The nurse coping with the emergency situation, pulled the bed with the desire and expectation of pulling claimant away from the radiator. The contrary resulted when claimant fell to the floor and against the radiator. The court finds that the nurse acted in a reasonable course of conduct and time in her attempt to effect a rescue (Provenzo v. Sam, 23 N Y 2d 256).

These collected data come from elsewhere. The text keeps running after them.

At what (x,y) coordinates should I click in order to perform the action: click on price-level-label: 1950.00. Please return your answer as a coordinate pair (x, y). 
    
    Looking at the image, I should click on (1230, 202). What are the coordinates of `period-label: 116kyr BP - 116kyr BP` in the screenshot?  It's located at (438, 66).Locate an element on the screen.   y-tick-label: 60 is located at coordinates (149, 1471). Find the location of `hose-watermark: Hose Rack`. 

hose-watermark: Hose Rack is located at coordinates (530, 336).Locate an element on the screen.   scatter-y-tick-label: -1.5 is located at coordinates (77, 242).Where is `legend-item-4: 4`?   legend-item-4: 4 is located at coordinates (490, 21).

The defendant, from the time of claimant’s admission to the hospital, prescribed a course of treatment, care and supervision *377which was in accordance with qualified, competent and experienced medical opinion and judgment and with good and accepted medical practice. Claimant, under anticonvulsive medication, did not suffer an additional attack for over a period of 36 hours — January 21 at about 5:30 p.m. to the time of the accident at about 6:00 a.m. on January 23. Her care and supervision, as previously set forth, were in keeping with good and accepted medical practice, authority and judgment. Nor could the State reasonably have foreseen the regrettable and serious accident, which was dependent upon the unforeseeable and unlikely events of the claimant herself moving the bed from parallel with the side wall to parallel with the outside wall and of her getting or falling into a position across the head of the bed where her back would come into contact with the top of the radiator (cf. McPartland v. State of New York, 277 App. Div. 103, mot. for lv. to app. den. 277 App. Div. 1063). In the court’s opinion, fault cannot be assessed against the State for decisions as to treatment which were based on medical judgment of qualified personnel and only could lie against the State in the instant claim if the State’s employees, when faced with the emergency situation of claimant’s position across the bed and windowsill and against the hot radiator, failed to act properly. As set forth above, the court finds that the nurses acted in a reasonable and appropriate course of conduct in their attempt to cope with the emergency and to effect a rescue. Having acted reasonably, no fault can be attributed to the State because of the manner of their response to the unexpected emergency which confronted them and the claim must be dismissed.